After you have your discussion about why you are unhappy, I would not bring it up again unless she does. Then keep the conversations light and brief. Then go do other stuff, even if it is just paying bills or playing with the kids. Make clear by you actions what you are feeling.


----------



## EleGirl (Dec 3, 2011)

The 180 that is passed around here on TAM is specifically for a BS to use until the WS ends the affair. It is not appropriate for what you need. 

But there is not just one 180. The 180 is a concept that a spouse can change their relationship unilaterally by making changes in their own behavior. When you change, your wife has to change. So the 180 means to start behaving in ways completely the opposite from the way you behaved in the past.

For example (not recommending this but using it as an extreme example), if you make a 180 and stop doing anything for your children your wife is going to have to change. She will have to now do everything that you used to do.

You see, doing what you have been doing all along will get you the same unhappy results that you have gotten out of her all along. So to change the dynamics in your relationship you change your behavior.

We teach others how to treat us. You have taught your wife that this is how you want to be treated. You did that. So now you have undo that using your own customized 180. These have to be real changes, not short term things just to get a reaction. The 180 is about you becoming a better, more interesting, happier person, AKA a more attractive person.

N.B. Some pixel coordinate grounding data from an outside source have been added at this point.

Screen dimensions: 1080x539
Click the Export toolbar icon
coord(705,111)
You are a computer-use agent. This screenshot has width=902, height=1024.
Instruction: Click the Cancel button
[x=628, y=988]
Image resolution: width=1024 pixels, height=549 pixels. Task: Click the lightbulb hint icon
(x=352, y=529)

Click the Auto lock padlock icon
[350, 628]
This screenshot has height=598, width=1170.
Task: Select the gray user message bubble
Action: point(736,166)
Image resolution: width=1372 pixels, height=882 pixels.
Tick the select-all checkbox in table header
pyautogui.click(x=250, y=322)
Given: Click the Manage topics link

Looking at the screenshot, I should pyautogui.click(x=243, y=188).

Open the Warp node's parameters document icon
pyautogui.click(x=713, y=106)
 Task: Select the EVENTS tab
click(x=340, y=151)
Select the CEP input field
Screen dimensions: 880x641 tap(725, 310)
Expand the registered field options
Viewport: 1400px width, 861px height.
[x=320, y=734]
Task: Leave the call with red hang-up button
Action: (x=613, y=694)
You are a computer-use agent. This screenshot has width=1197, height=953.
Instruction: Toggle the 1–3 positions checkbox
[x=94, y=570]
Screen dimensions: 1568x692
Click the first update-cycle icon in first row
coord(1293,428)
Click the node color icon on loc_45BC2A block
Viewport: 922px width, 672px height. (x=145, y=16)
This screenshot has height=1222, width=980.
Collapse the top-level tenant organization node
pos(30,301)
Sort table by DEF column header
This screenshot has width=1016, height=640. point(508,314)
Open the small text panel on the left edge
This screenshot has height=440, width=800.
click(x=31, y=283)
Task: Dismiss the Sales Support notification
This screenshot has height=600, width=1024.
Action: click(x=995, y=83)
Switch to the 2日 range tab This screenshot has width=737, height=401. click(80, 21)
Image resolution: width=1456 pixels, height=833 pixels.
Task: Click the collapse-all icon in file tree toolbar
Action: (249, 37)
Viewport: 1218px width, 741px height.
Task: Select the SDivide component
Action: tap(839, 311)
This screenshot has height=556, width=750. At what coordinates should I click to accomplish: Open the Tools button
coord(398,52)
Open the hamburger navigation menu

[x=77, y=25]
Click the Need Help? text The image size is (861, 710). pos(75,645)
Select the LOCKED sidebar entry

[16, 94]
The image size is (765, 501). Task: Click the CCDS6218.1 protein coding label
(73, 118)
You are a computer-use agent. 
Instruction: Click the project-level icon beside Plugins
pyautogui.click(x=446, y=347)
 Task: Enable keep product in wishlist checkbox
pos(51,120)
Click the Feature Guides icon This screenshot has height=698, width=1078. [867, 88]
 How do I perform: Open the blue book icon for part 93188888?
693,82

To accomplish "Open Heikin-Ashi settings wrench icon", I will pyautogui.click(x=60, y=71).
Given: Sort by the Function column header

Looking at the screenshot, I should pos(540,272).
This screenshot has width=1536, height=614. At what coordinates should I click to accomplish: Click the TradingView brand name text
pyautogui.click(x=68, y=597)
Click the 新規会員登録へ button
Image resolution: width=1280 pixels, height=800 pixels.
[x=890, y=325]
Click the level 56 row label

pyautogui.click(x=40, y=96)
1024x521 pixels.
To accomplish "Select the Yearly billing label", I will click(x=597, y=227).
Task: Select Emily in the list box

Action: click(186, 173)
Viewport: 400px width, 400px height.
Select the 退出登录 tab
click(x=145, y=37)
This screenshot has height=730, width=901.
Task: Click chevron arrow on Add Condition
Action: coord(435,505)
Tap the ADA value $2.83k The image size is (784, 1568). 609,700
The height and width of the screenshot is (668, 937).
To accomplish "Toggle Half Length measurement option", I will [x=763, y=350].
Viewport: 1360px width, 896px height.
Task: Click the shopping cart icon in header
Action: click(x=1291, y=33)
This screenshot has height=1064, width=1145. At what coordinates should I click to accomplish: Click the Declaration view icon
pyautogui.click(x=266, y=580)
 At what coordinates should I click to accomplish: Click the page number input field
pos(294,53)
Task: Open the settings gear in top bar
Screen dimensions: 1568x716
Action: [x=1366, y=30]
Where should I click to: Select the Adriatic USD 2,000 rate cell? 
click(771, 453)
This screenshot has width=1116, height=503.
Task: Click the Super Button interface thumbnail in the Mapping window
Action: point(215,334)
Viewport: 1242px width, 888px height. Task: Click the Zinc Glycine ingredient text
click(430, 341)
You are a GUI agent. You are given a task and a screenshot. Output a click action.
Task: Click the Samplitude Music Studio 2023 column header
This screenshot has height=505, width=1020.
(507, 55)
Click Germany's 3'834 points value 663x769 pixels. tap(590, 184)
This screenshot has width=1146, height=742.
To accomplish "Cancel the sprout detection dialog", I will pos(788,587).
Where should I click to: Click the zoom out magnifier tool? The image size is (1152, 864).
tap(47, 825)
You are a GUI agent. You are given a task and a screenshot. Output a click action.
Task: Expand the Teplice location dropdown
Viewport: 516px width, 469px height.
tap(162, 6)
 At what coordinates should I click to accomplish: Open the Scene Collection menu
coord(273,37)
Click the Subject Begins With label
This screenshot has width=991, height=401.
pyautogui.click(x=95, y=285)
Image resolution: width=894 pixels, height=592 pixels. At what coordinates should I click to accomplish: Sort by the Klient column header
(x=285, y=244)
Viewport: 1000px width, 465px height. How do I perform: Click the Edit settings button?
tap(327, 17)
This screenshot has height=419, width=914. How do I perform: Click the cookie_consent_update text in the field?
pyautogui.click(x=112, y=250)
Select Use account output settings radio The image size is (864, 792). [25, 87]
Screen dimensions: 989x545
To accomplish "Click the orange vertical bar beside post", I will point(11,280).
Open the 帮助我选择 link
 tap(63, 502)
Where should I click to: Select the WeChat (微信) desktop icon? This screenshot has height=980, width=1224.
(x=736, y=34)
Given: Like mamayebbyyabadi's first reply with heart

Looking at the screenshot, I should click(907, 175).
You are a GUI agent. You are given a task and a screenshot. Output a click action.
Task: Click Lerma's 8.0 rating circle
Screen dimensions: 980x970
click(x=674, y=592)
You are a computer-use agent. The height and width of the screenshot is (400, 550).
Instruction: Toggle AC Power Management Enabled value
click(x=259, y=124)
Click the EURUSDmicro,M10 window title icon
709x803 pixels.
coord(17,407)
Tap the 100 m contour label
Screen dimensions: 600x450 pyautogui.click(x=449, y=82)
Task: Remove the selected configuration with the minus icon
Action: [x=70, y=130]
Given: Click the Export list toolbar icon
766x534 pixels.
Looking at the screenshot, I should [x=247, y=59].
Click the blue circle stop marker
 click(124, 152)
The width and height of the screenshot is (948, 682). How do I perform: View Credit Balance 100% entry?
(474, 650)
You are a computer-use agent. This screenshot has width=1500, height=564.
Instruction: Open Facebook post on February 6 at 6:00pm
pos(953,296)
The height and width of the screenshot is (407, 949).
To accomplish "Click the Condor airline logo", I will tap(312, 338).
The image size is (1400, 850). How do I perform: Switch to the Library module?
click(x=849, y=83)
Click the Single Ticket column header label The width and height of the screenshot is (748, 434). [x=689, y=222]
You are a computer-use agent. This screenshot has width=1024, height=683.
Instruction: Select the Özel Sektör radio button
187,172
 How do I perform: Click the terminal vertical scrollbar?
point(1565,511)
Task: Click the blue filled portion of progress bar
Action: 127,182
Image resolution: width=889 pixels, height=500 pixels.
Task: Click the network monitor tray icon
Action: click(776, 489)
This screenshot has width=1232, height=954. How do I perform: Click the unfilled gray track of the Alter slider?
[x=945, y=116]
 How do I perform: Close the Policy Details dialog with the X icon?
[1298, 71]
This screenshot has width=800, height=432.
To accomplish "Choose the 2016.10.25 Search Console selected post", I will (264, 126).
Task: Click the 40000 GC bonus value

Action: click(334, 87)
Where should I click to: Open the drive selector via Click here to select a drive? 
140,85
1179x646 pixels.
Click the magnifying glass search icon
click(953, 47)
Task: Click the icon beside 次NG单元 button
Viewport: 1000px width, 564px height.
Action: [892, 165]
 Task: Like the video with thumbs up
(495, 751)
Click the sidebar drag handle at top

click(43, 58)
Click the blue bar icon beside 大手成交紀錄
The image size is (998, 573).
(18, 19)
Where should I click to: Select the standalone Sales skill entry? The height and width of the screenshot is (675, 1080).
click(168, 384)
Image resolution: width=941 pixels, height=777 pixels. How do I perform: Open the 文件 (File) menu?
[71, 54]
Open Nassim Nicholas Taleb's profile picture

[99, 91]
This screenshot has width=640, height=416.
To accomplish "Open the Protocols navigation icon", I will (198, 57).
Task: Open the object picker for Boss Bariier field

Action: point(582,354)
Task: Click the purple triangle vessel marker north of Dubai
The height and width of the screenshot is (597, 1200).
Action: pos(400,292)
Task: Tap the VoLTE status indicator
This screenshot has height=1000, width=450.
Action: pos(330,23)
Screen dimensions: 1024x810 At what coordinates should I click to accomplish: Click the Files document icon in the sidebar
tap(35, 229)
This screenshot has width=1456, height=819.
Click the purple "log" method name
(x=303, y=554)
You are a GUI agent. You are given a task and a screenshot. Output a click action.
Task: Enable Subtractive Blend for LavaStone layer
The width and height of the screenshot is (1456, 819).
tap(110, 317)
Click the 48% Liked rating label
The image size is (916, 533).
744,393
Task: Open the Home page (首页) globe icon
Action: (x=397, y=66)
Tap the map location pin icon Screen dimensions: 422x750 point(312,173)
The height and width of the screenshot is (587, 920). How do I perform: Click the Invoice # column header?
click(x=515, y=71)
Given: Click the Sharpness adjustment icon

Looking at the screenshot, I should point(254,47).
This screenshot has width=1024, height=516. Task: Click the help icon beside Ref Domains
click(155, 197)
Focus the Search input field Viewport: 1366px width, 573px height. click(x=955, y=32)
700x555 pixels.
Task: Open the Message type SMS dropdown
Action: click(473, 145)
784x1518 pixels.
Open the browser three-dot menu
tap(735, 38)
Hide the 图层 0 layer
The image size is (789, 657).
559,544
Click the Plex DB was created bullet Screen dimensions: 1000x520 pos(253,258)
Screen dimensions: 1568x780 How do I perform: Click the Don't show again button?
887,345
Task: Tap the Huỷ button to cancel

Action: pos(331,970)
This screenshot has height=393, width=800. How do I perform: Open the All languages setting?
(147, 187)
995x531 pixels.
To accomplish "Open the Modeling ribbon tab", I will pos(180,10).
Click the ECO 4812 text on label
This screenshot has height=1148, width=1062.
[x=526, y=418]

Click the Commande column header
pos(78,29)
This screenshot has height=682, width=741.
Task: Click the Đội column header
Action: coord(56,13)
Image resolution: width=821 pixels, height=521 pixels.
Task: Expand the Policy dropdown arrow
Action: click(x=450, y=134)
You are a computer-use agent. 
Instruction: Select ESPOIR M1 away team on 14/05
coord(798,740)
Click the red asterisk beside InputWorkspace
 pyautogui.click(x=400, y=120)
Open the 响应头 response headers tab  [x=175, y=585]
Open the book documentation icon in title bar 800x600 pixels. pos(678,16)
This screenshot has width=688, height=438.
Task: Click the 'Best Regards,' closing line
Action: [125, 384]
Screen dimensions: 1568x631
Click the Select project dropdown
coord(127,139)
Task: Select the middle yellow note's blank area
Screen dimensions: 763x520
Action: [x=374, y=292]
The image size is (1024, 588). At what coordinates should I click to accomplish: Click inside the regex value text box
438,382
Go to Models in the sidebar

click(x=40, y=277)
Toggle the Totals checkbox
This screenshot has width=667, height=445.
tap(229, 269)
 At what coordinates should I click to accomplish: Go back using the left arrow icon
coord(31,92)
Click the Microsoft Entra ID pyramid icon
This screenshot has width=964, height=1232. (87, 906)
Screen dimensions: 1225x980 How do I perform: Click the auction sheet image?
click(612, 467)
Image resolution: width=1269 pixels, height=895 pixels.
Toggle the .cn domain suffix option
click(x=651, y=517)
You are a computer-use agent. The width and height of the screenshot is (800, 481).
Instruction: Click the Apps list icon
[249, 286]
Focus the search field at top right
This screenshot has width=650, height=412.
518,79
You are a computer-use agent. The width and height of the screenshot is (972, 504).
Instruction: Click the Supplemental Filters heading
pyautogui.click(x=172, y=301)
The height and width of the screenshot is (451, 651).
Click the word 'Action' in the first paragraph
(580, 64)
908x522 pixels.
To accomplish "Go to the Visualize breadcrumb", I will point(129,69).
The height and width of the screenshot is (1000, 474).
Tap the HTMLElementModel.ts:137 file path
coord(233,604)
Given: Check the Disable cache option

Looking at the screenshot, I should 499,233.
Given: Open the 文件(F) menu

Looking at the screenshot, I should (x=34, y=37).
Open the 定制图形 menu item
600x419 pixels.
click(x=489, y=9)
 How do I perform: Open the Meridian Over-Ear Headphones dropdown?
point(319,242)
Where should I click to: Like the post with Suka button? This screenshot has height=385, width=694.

There are two basic things you that need to do for your own, customized 180:

# 1 -- Stop being a door mat. You will establish new rules for how you will accept being treated. Stop focusing on your wife. Change your focus to yourself.

# 2 – Get a life. You will change to become a more cheerful, strong, outgoing, attractive and interesting man. By doing this you get her attention. You will be someone she cannot resist.

#3 – work the change… as your wife starts to pay more attention to you, then you can ask her out for a date and start the romance part of your relationship up again.

Keep in mind that the 180 is about you. It’s not about her. But when you change, she will have to change. Up to now the focus of your marriage has been your wife. You focus on her. She focuses on herself. From here on out your focus is on you. This does not mean that you neglect your children. But you do put more responsibility on your wife to do for them so that you have more time for yourself.

Maybe here on the forum we can help you make a list for each of these two items that will get you going. The 




Mo42 said:


> I like the ideas of going and doing stuff on my own-- library etc.-- however not sure what THAT has to do with my wife either.


This is different than what you usually do, right? So it’s a 180 behavior fitting into #2 above. It has to do with teaching your wife that you are an interesting man. When you become more interesting she will want to find out what you are doing. You are getting her attention which you want. Plus you are happier because you are doing interesting thing.



Mo42 said:


> Agreed on the parrallel lives stuff. Typically in the past we would do things as a family and we usually still do-- lots of kids stuff the four of us do together-- though not as much with just the two of us. Usually if it is going out or something, there are others with us or we go out separately w/ our friends.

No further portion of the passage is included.